La restauration donna son nom à une chanson (a countrey song, intitled the restauration) qui nous montre l’allégresse de la première heure et l’espèce de détente universelle qui suivit la chute du parti des saints et la fin de la grande guerre civile. Il y eut alors un déluge de loyal songsn loyal poems (chansons et poèmes royalistes), rump songs (chansons du croupion, etc.) ; mais le désenchantement ne tarda pas à trouver aussi des organes. La Plainte du Cavalier nous montre un vieux royaliste campagnard ne rapportant, comme il le dit, de son voyage à la cour d’autre fruit que d’avoir vu son roi. Toutes les figures y sont nouvelles pour lui. Pas une de celles qu’il a connues jadis à York et à Marston-Moor ! Il s’éloigne en faisant cette réflexion, que les vieux services sont comme les almanachs passés de date.

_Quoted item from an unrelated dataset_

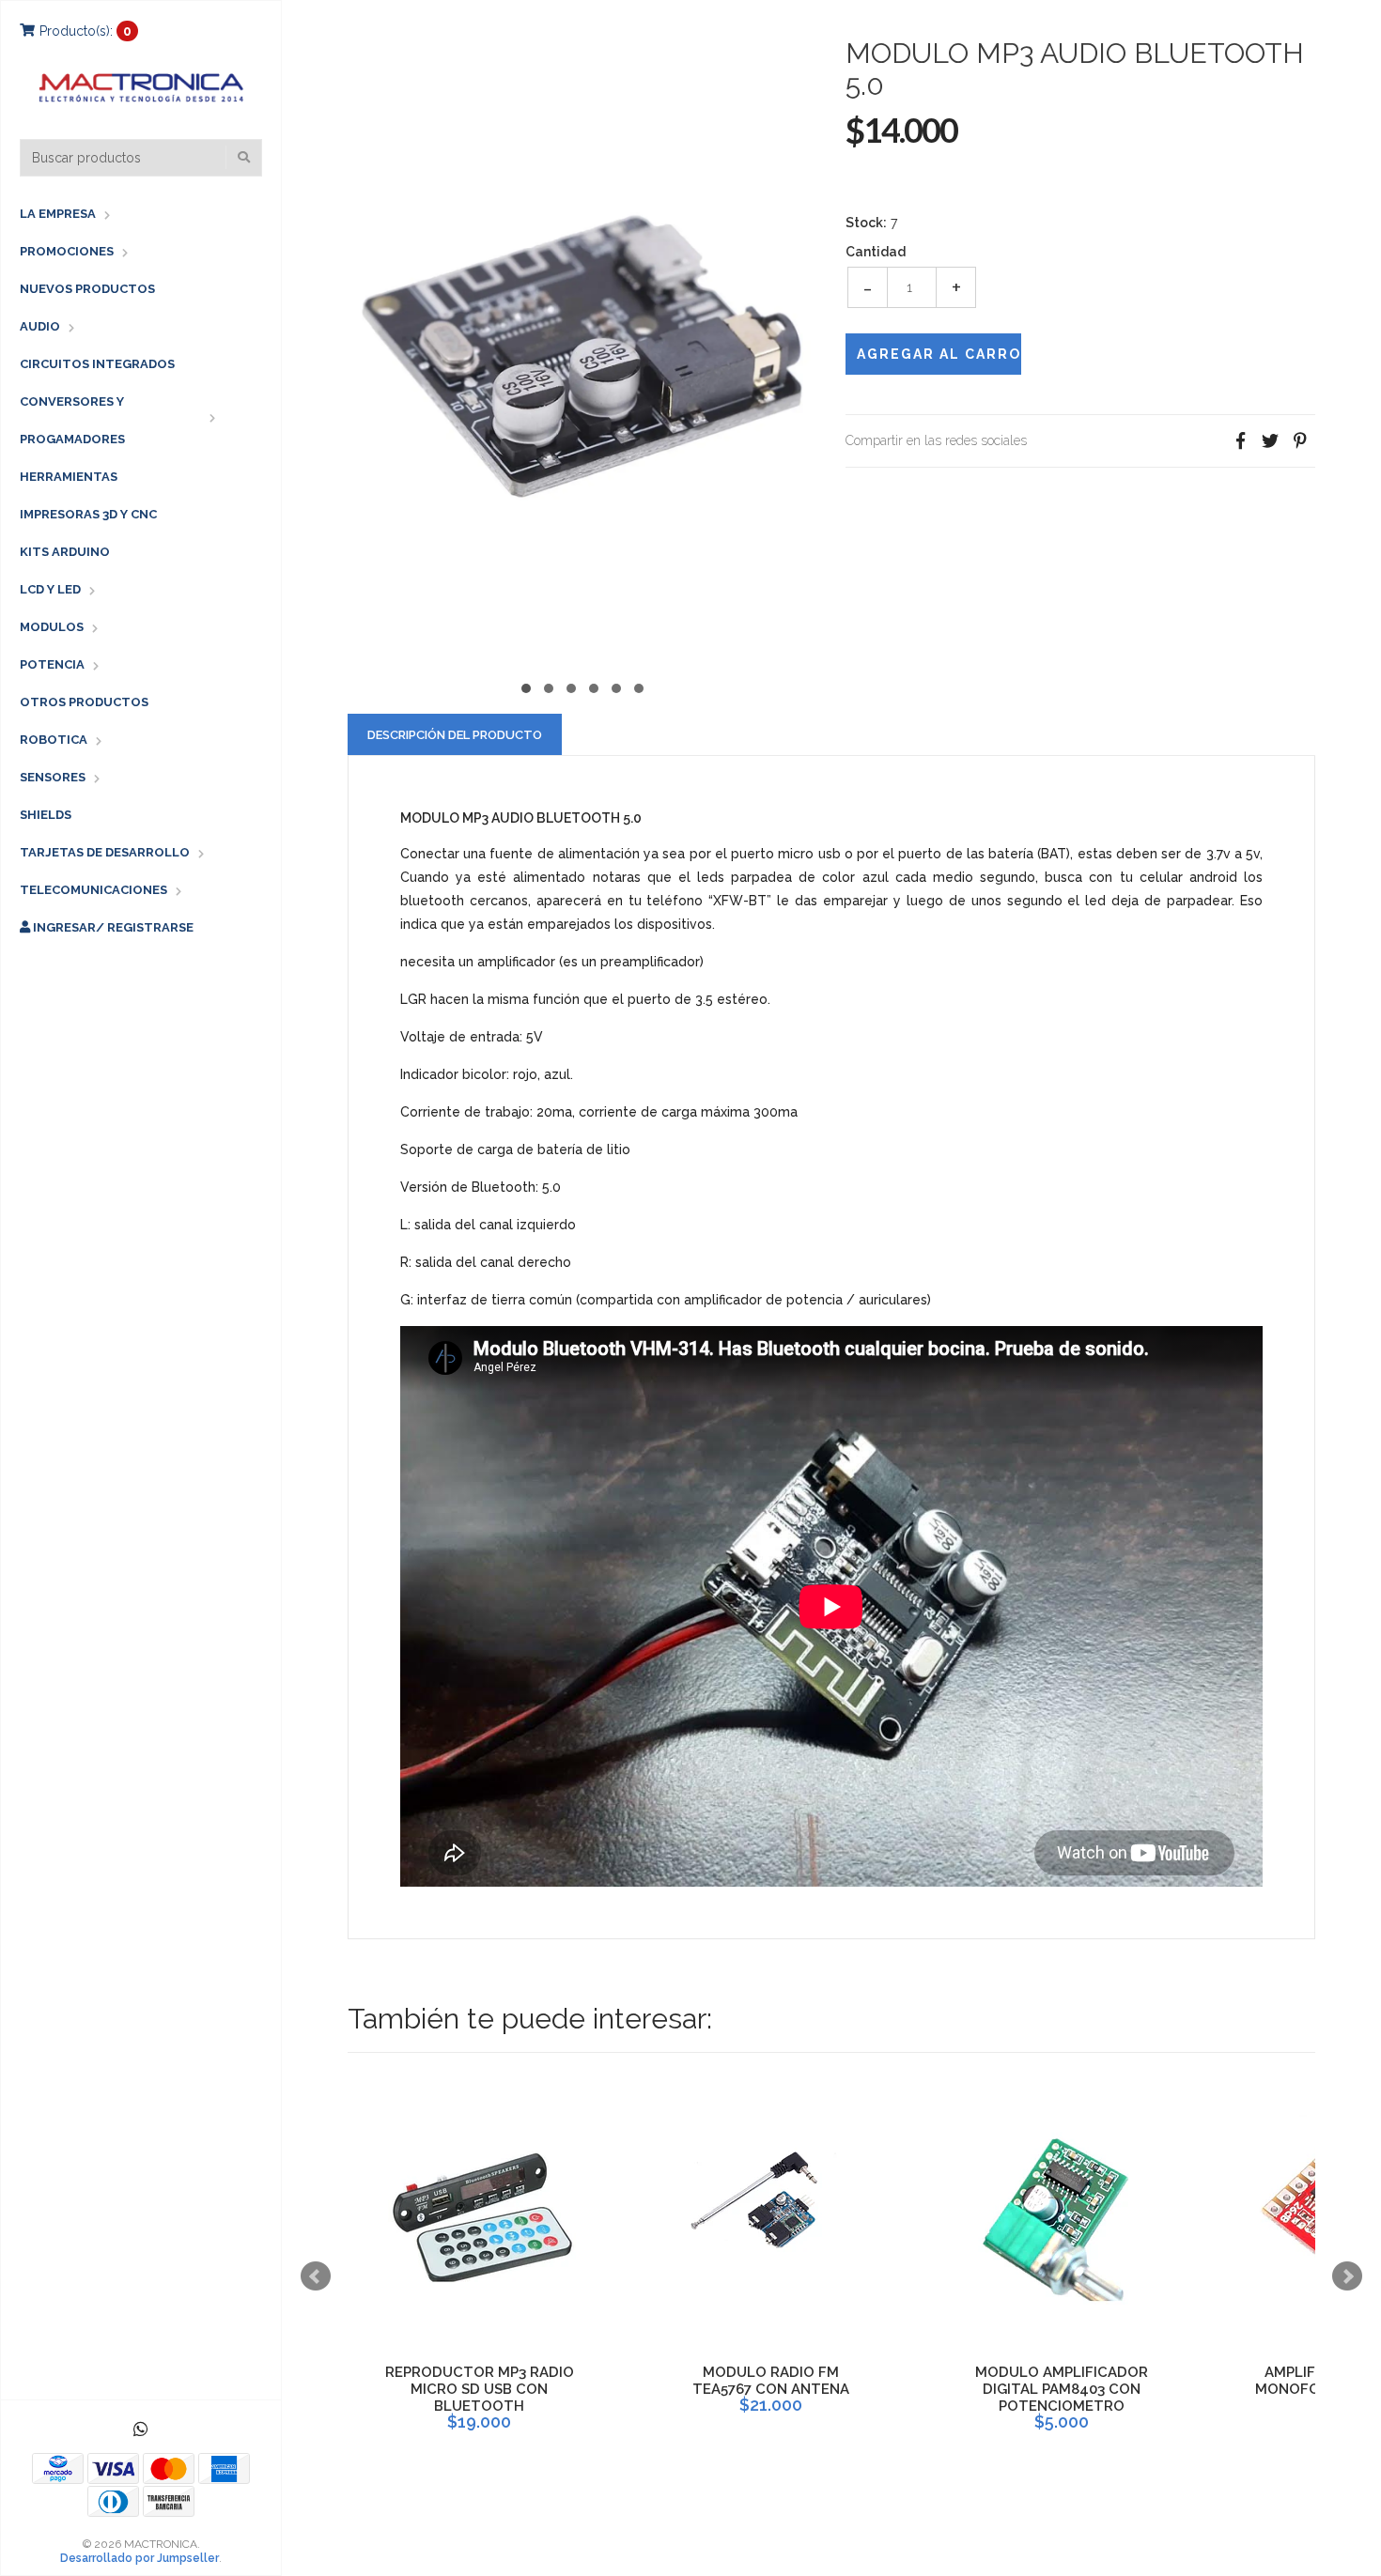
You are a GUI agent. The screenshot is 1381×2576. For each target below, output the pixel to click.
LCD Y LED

Quand les partis se furent bien chansonnés l’un l’autre, il se trouva des gens qui chansonnèrent tous les partis. C’est à cette période que se rapporte le Ministre de Bray, personnification devenue proverbiale en Angleterre de l’indifférence et de la mobilité politique. On assure qu’il y avait en effet un ministre de Bray, dans le Berkshire, qui avait été papiste sous Henri VIII, protestant sous Edouard VI, papiste de nouveau sous le règne de Marie, et encore une fois protestant sous celui d’Elisabeth. Lorsqu’on lui reprochait d’avoir changé si souvent de religion, il répondait tranquillement : « Je n’ai du moins jamais varié dans mon principe, qui est de vivre et de mourir ministre de Bray. »


« Dans les jours d’or du bon roi Charles, quand la loyauté n’avait aucun danger, je fus un chaud partisan de la haute église, et j’obtins ainsi un bénéfice. Alors je ne manquais jamais d’enseigner à mon troupeau que les rois sont les élus du Très-Haut. Maudits ceux qui osent résister à l’oint du Seigneur ! Et jusqu’à la mort voici mes principes à moi : quel que soit celui qui règne, je veux toujours être le ministre de Bray.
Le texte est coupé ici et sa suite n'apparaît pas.